Certo, gli elementi in comune non mancavano: una necessaria simbiosi con l’ambiente, uno stile di vita e una concezione del tempo fondati sui cicli della natura, una forte dimensione comunitaria con impronta patriarcale e il carattere sincretico di tutte le loro molteplici e complesse religioni: credenze che solo in alcuni casi ricorrevano a totem, peraltro molto diversi fra loro per aspetto e funzioni. Tuttavia, le nazioni indiane differivano non solo per lingua, cultura, folklore, espressioni artistiche e sistema di valori, ma anche per abilità e livello tecnologico. Ne derivavano culture materiali differenti. Si vedeva bene, per esempio, nelle armi da caccia e da guerra, che spaziavano dalle armi da taglio (di solito a lama corta) ad archi e frecce, pietre levigate e diversi tipi di lancia, la cui potenza di tiro era talvolta accresciuta tramite l’atlati (un’assicella di legno a prolungamento del braccio, dotata di uncino a un’estremità in cui era inserita la lancia). Inoltre, alcune tribù impararono presto a usare i fucili, rubati, sottratti ai nemici uccisi o forniti dagli stessi bianchi a gruppi ritenuti alleati. Molti popoli conservavano poi proprie armi rituali, a cui attribuivano grande valore simbolico. Fra queste vi erano gli “scudi medici”, simili a scudi da battaglia ma più sottili e leggeri perché dovevano proteggere lo spirito del guerriero e non il corpo. Ma ancor più centrale nella ritualità di guerra dei nativi era la cosiddetta “ascia di guerra”. Proprio l’ascia poteva infatti essere al contempo una pipa cerimoniale, il cui nome variava di popolo in popolo così come la fattura, le decorazioni e le sostanze che vi si fumavano. I primi coloni francesi la battezzarono genericamente calumet (da chalumeau, “canna”), ma anche questo era un oggetto presente non in tutte le tradizioni, spesso usato con funzioni diverse (innalzare preghiere durante cerimonie religiose, solennizzare accordi) e a volte strettamente connesso a leggende diffuse soltanto presso un popolo (i Sioux Lakota, per esempio, l’attribuivano alla profetessa Donna Giovane Bisonte Bianco).

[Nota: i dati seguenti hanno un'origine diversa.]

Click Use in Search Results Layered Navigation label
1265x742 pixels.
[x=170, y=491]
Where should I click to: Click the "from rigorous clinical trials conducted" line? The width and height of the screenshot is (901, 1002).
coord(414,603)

Era però nelle scelte abitative che più ancora si evidenziava la varietà delle culture indiane. Le tipiche tende coniche rappresentate dalla tradizione, le cosiddette tipi con la struttura di legno e la copertura di pelle di bufalo, erano usate solo dai cacciatori nomadi delle Grandi pianure, che le smontavano per portarle con sé. Per il resto gli usi variavano secondo il clima e le esigenze: dalle spaziose case di erba, buone per i climi caldi delle pianure meridionali con i loro telai lignei piegati a forma di cupola e ricoperti di erba, ai wigwam del Nordest, simili e anch’essi fissi, ma più resistenti, in quanto dovevano sostenere inverni più rigidi; dalle asi dei Cherokee e degli altri popoli dediti all’agricoltura nella calura del Sudest (casette di ramoscelli intrecciati ricoperti d’intonaco con il tetto in erba o corteccia), alle palafitte chickee dei Seminole nella paludosa Florida (prive di mura e sollevate per evitare l’ingresso di coccodrilli e serpenti); sino a costruzioni articolate come le case in adobe dei Pueblos, contadini stanziali del Sudovest: complessi di case modulari fatte appunto di mattoni di adobe (terra, paglia e argilla, a volte rafforzati con grandi pietre), ognuna delle quali ospitava una famiglia.